U.K.-based Cairn Energy has said it expects the resolution of its retrospective tax dispute with India in the ‘near term’ and will return $700 million to shareholders through special dividends and buybacks, out of the expected tax refund of $1.06 billion from the government.
“Progress in resolving our Indian tax issue and active portfolio management leave Cairn well-positioned to deliver growth from a sustainable business, focused on generating further value and returns for shareholders,” said Simon Thomson, chief executive of Cairn Energy PLC in its half-yearly report released on Tuesday.
The company is ‘working with Government of India to expedite documentation and payment of refund’ which it expects to be $1.06 billion, it said.
If the refund comes through, the company proposes to give its shareholders $500 million as a ‘special return’ and deploy up to $200 million for a share buyback programme. The balance of around $300 million, will bolster the firm’s net cash position to ‘pursue value accretive expansion and diversification,’ it said.
The government has recently amended the Income Tax laws to scrap the retrospective tax provisions introduced in 2012-13, under which Cairn was taxed in 2014 for a corporate restructuring undertaken in 2006-07. The tax department had subsequently frozen the firm’s shares as part of the proceedings and sold them off to recover the claimed tax dues.

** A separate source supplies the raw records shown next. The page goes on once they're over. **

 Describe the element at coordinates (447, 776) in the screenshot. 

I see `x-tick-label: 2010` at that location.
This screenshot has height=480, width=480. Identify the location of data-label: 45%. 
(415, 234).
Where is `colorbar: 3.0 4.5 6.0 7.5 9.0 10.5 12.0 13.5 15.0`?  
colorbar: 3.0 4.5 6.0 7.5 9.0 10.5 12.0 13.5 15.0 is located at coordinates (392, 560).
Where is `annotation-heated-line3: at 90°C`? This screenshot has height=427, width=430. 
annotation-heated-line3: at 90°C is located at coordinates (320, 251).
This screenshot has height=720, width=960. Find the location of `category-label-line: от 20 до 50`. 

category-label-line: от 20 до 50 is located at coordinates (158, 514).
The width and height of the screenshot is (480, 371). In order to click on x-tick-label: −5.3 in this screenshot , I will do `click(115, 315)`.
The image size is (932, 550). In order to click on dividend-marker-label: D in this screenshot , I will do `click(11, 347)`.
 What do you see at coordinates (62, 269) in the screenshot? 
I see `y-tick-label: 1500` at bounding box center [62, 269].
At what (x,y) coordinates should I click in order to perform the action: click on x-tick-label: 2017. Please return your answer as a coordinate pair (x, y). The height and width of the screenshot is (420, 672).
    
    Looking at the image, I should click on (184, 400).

The company’s disclosure on Tuesday indicates it is positively examining the provisions of the Centre’s amendments of the problematic tax law, which propose to refund the taxes levied if the affected taxpayers drop all pending litigation and forego any interest and damages claims.
The government had issued draft rules to implement the amended law and the final rules are awaited soon as the consultation period on the draft rules ended last week.
An international arbitration tribunal scrutinising the tax dispute held last year that the tax demand was not valid and had even awarded $1.2 billion in damages to Cairn. With the government appealing the arbitration verdict, Cairn has filed lawsuits in several overseas jurisdictions to enforce the tribunal’s award. In France, it has secured a court’s permission to freeze at least 20 Indian properties in Paris.
In the U.S., it is pressing for securing Air India’s assets by arguing that the national carrier is the ‘alter ego’ of the government.